• [Provided entries]
*** Begin section ***
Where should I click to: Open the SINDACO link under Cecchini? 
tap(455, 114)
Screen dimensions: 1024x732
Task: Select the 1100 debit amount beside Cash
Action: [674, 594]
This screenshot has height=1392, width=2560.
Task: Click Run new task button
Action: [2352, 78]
*** End section ***
• [Work task] Restate the listing in full, word for word.

• [Exercise answer]
Where should I click to: Open the SINDACO link under Cecchini? 
tap(455, 114)
Screen dimensions: 1024x732
Task: Select the 1100 debit amount beside Cash
Action: [674, 594]
This screenshot has height=1392, width=2560.
Task: Click Run new task button
Action: [2352, 78]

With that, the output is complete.